EXCERPTED DATA:
********

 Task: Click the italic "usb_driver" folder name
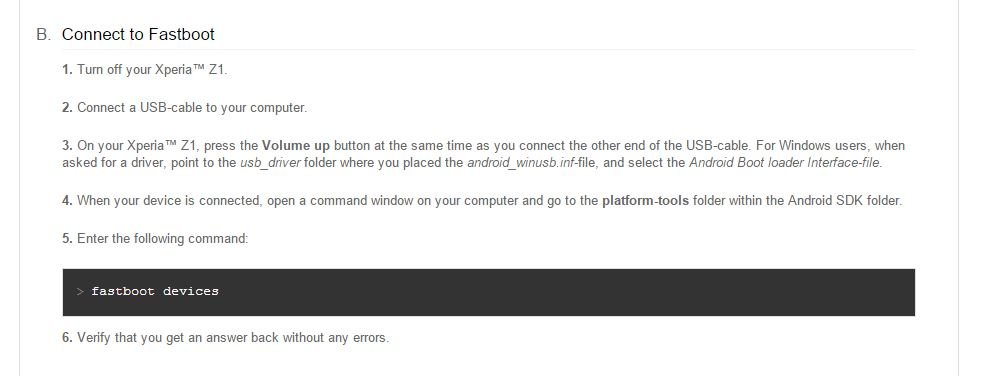pos(270,163)
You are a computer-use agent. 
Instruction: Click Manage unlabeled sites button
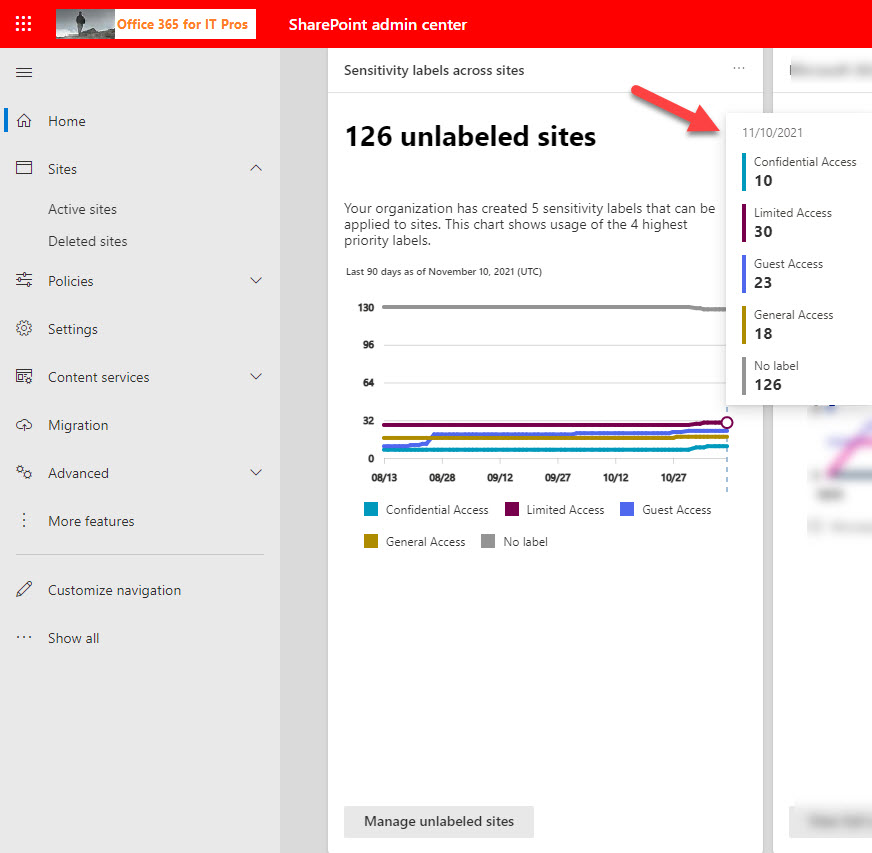pyautogui.click(x=438, y=821)
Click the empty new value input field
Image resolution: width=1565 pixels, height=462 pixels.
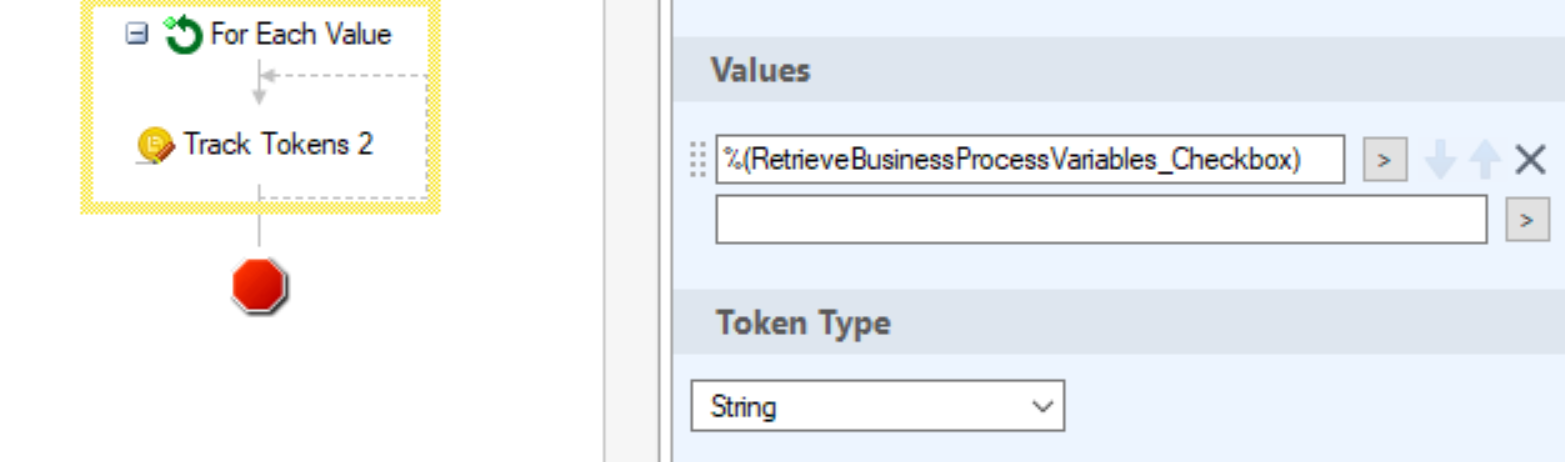click(x=1101, y=219)
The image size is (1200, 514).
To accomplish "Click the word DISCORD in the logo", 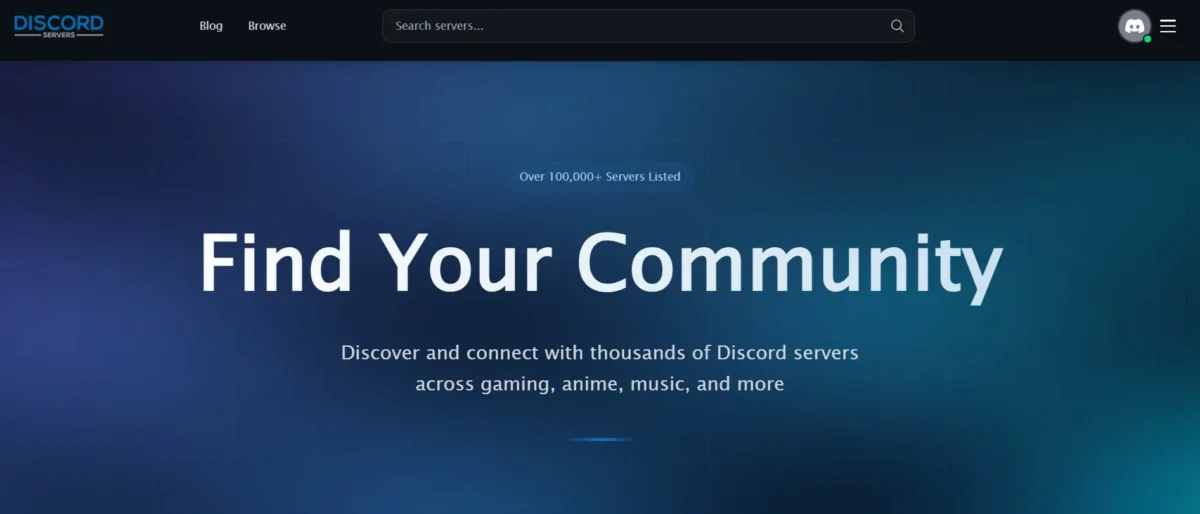I will pos(58,22).
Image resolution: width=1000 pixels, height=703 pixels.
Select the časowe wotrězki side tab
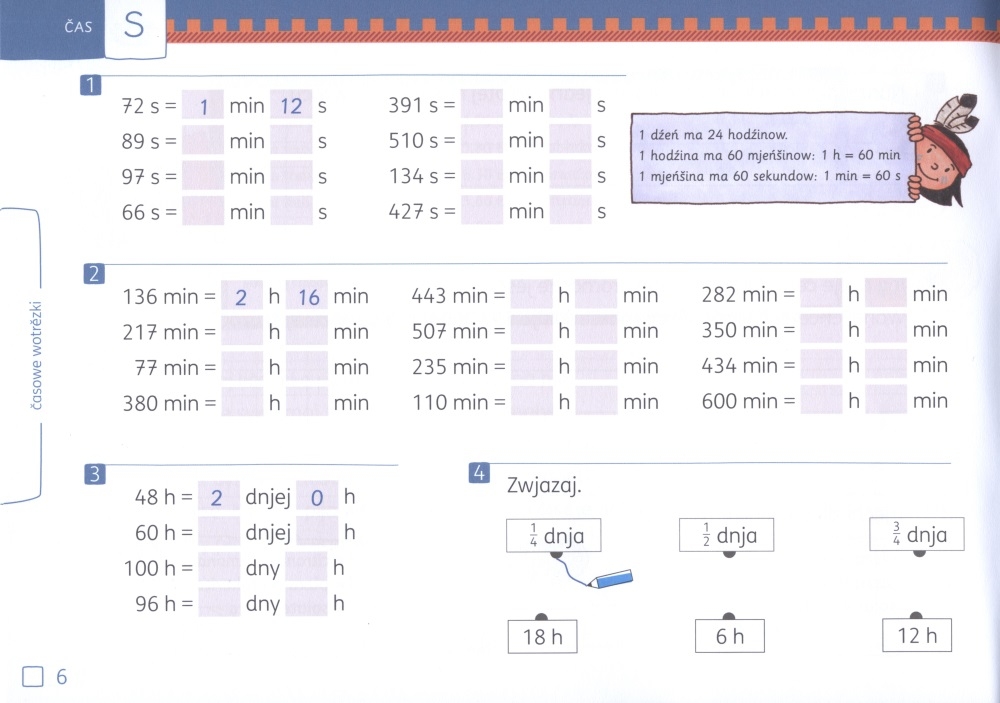pyautogui.click(x=36, y=355)
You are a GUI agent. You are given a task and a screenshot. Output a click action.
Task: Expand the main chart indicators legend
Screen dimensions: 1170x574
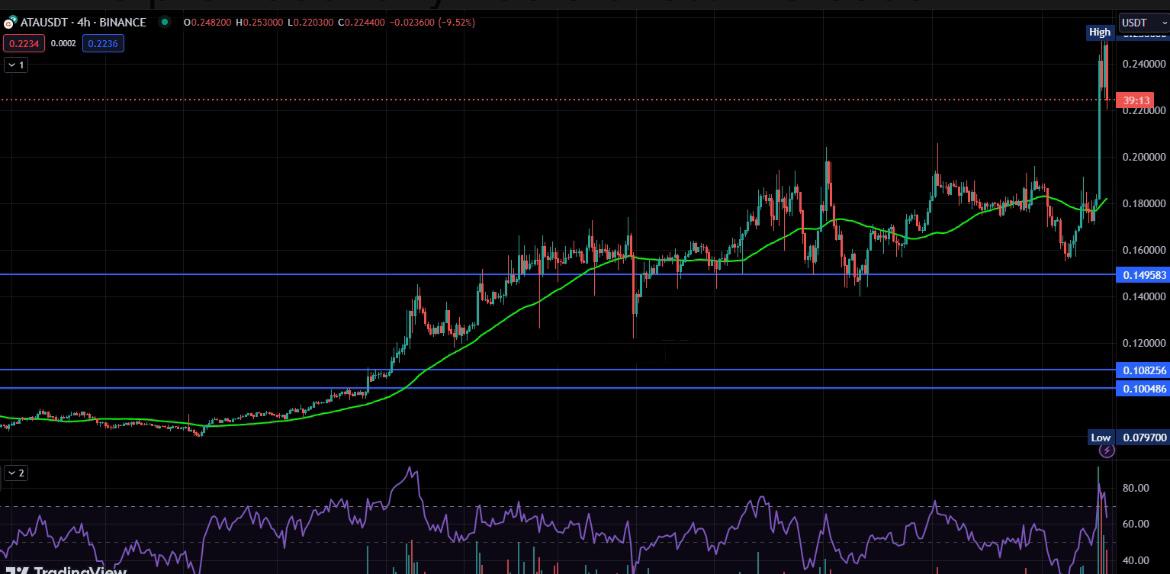click(x=16, y=65)
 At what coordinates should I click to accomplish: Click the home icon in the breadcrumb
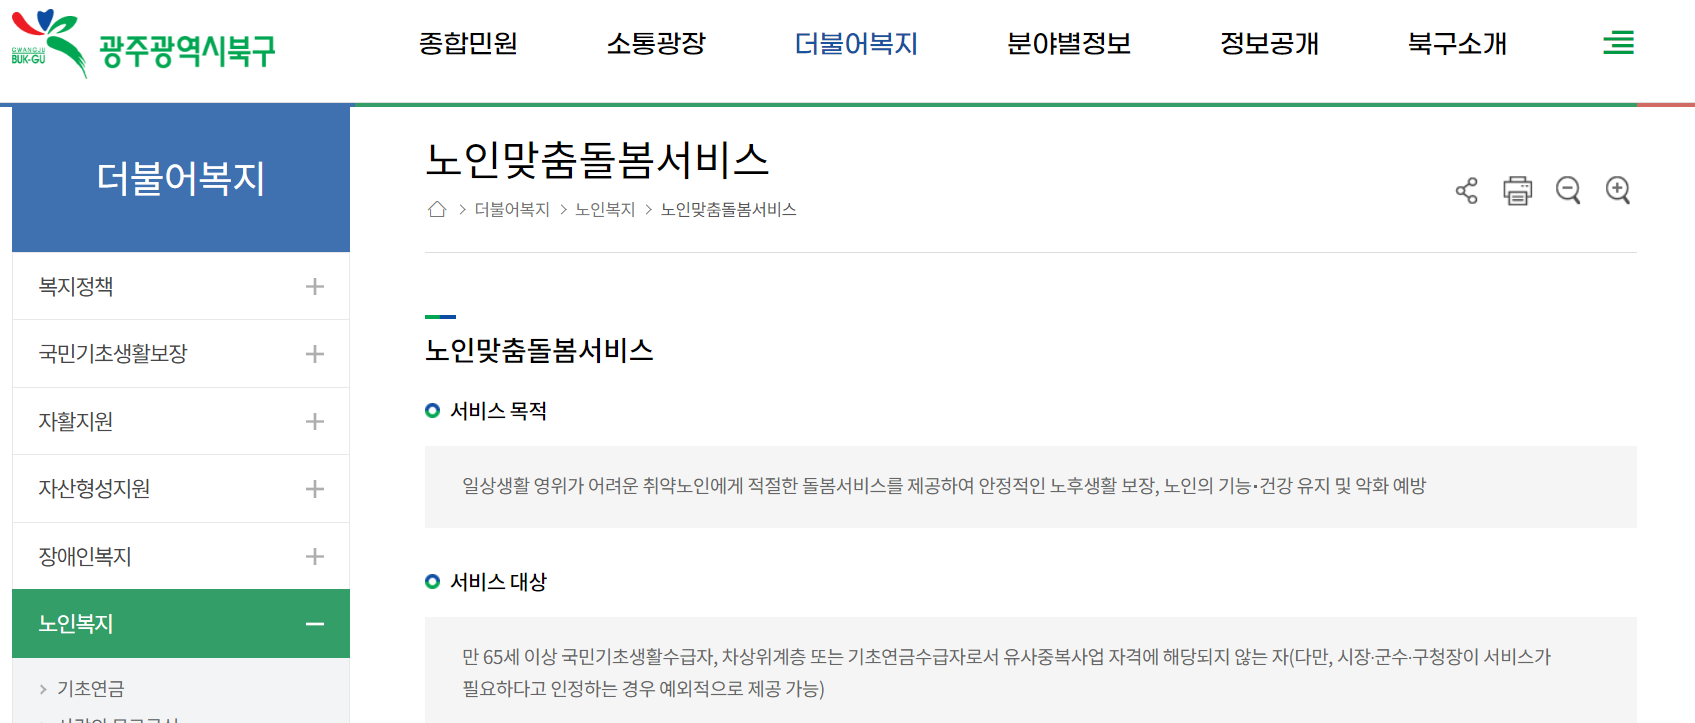436,208
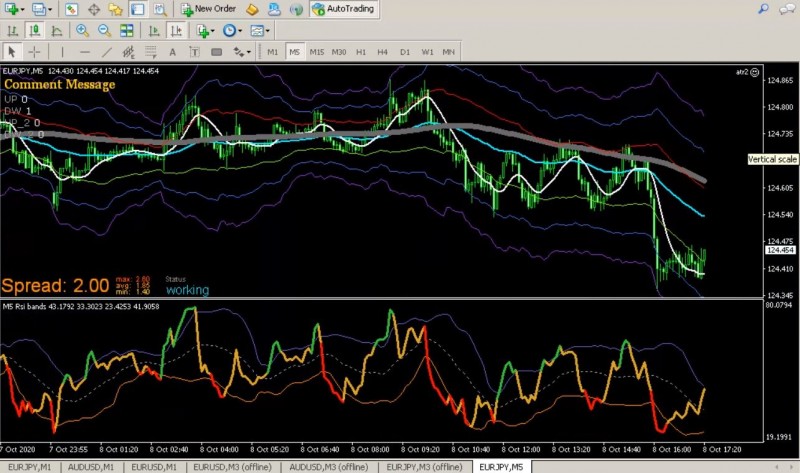Toggle the AutoTrading button
Viewport: 800px width, 473px height.
[x=345, y=9]
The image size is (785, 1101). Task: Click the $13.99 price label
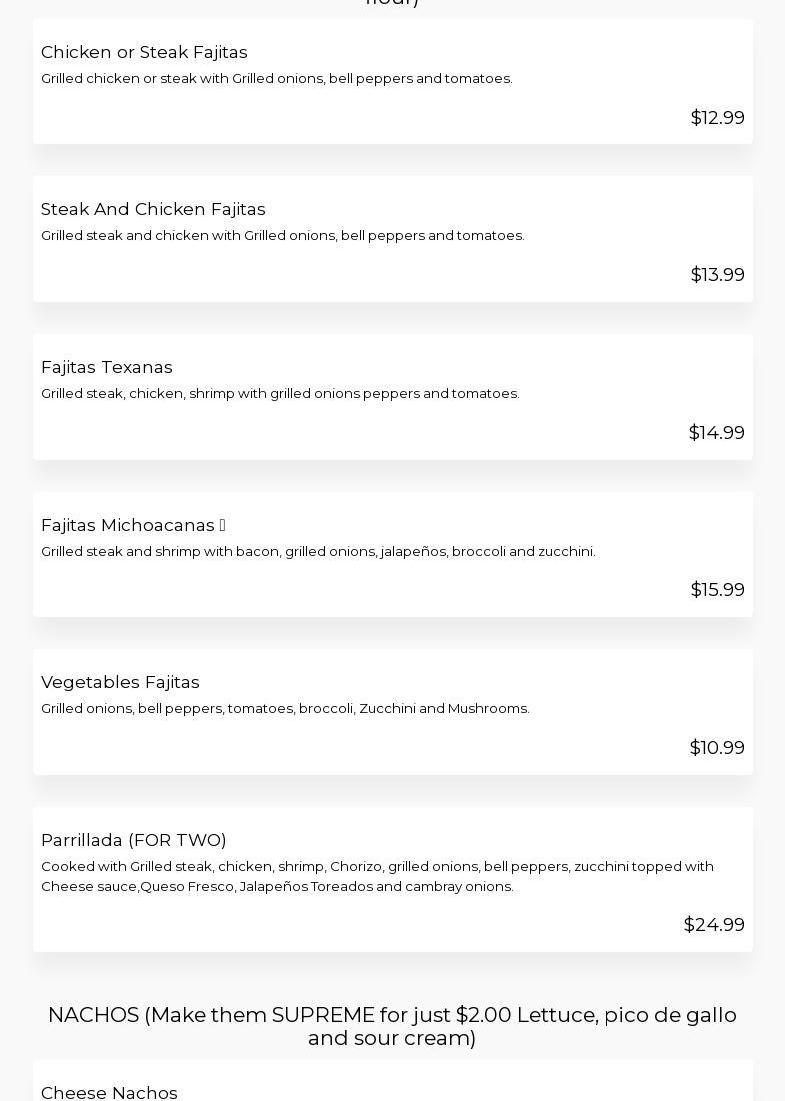pyautogui.click(x=717, y=275)
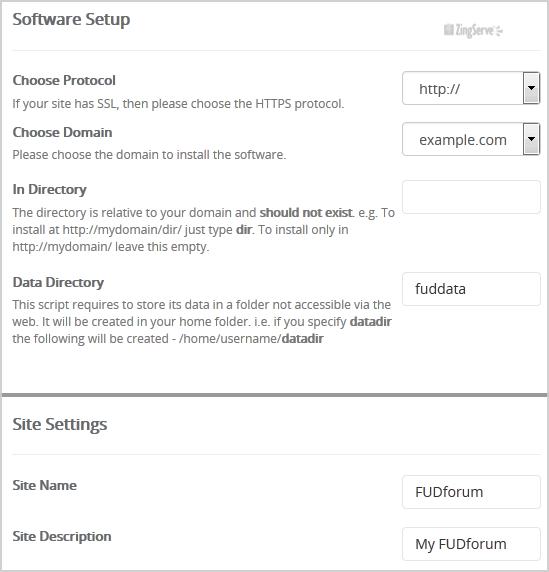This screenshot has width=549, height=572.
Task: Click the Data Directory field containing fuddata
Action: [x=471, y=289]
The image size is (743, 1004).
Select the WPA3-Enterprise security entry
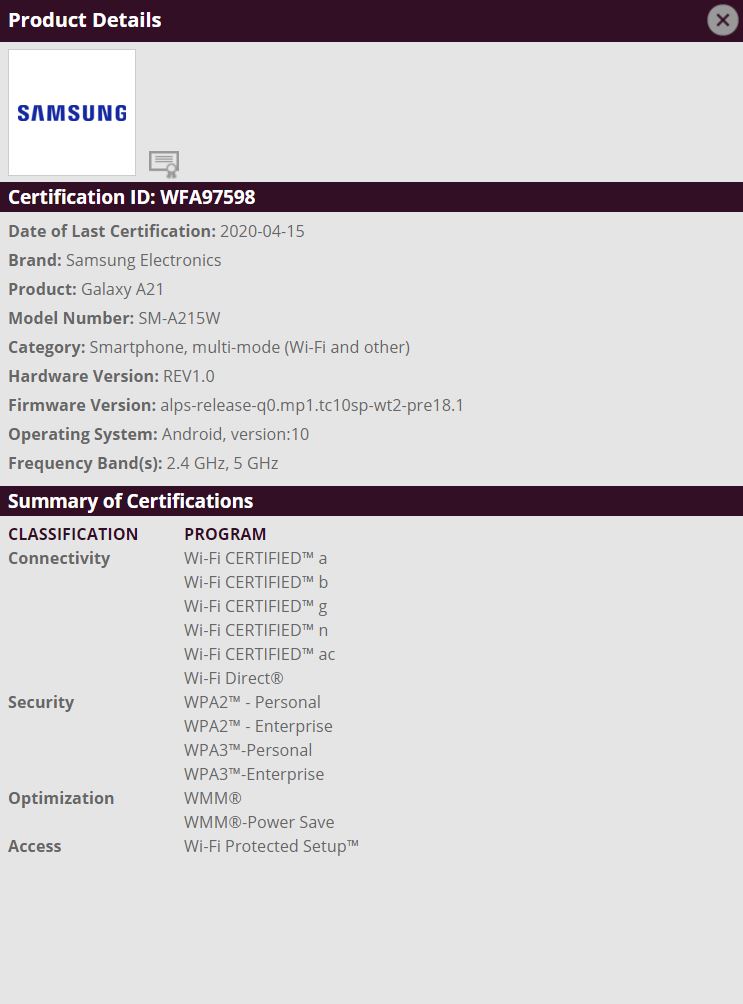254,774
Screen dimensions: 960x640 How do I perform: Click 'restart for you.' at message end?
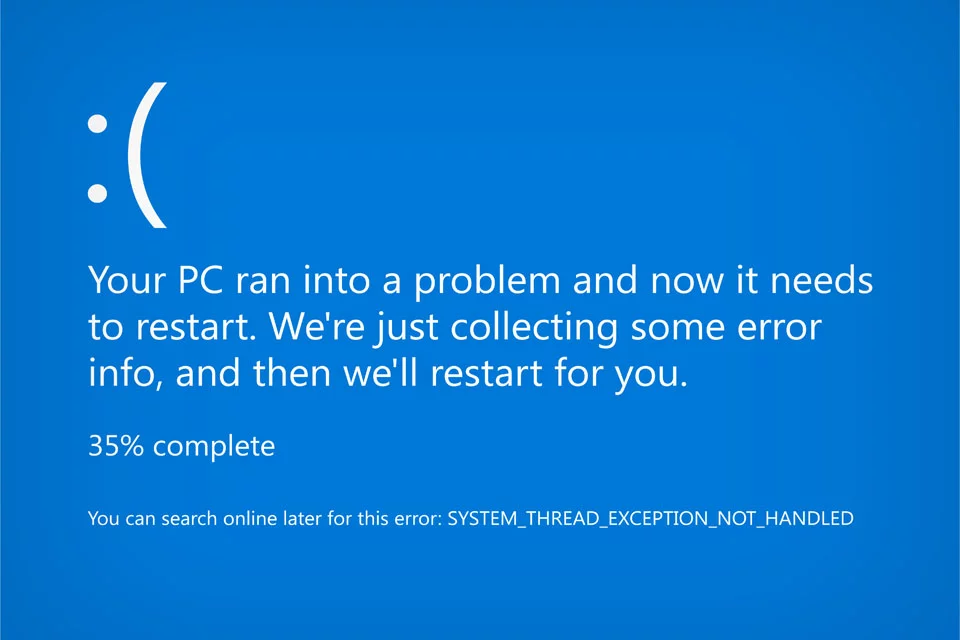pyautogui.click(x=559, y=374)
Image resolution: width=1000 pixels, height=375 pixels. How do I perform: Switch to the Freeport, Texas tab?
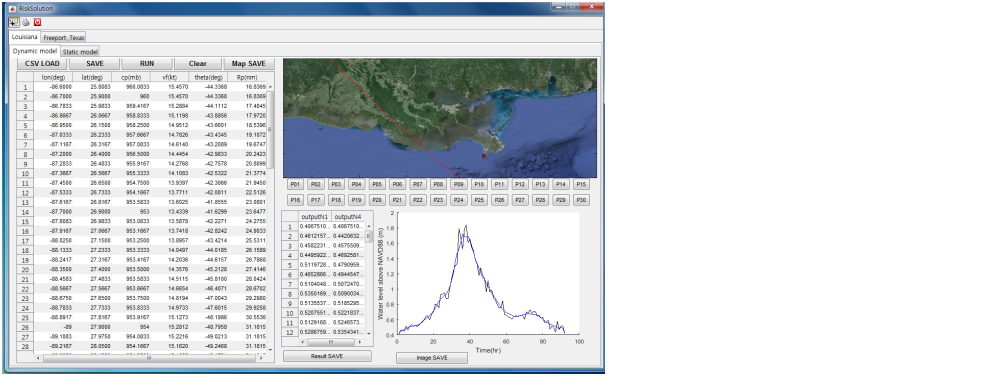pos(64,37)
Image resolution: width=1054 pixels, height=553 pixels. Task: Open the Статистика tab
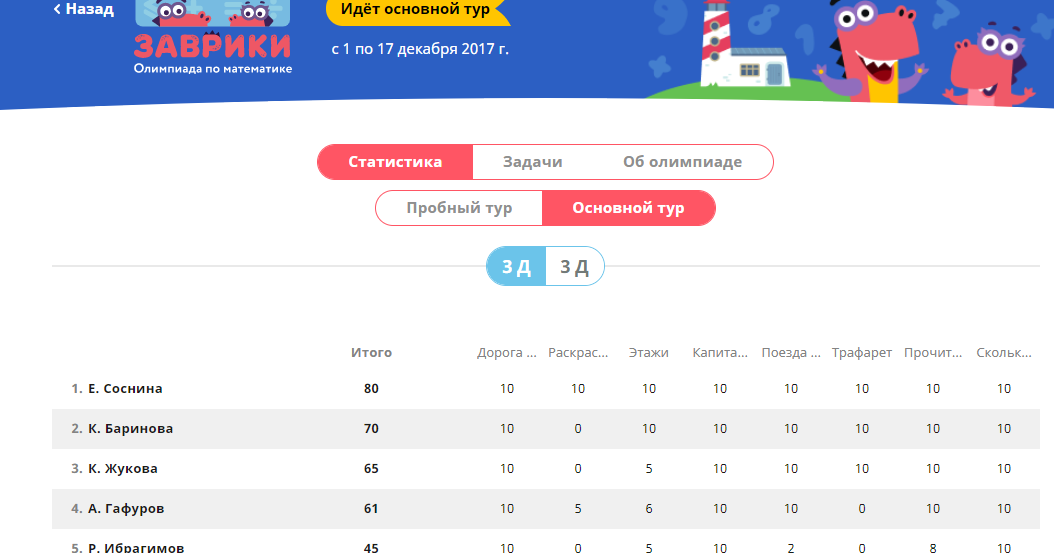tap(395, 162)
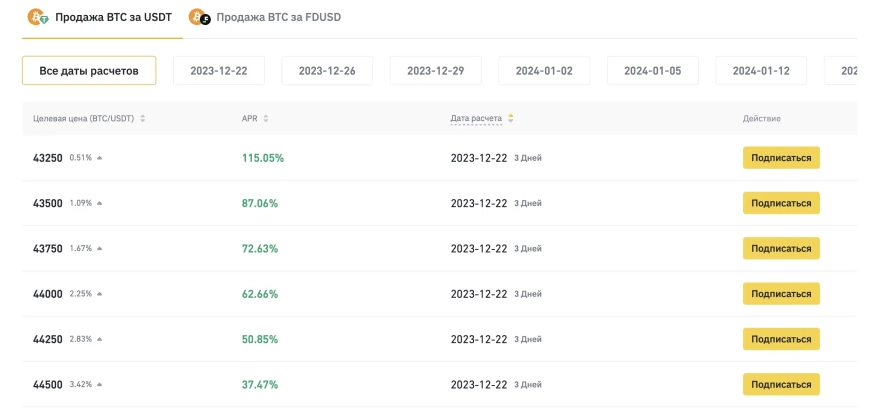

********

ACTIVITY: Check the listing above for "agent". Show every line where it turns up.

RESPONSE:
You are a computer-use agent. 
You are a GUI agent. You are given a task and a screenshot. Output a click action.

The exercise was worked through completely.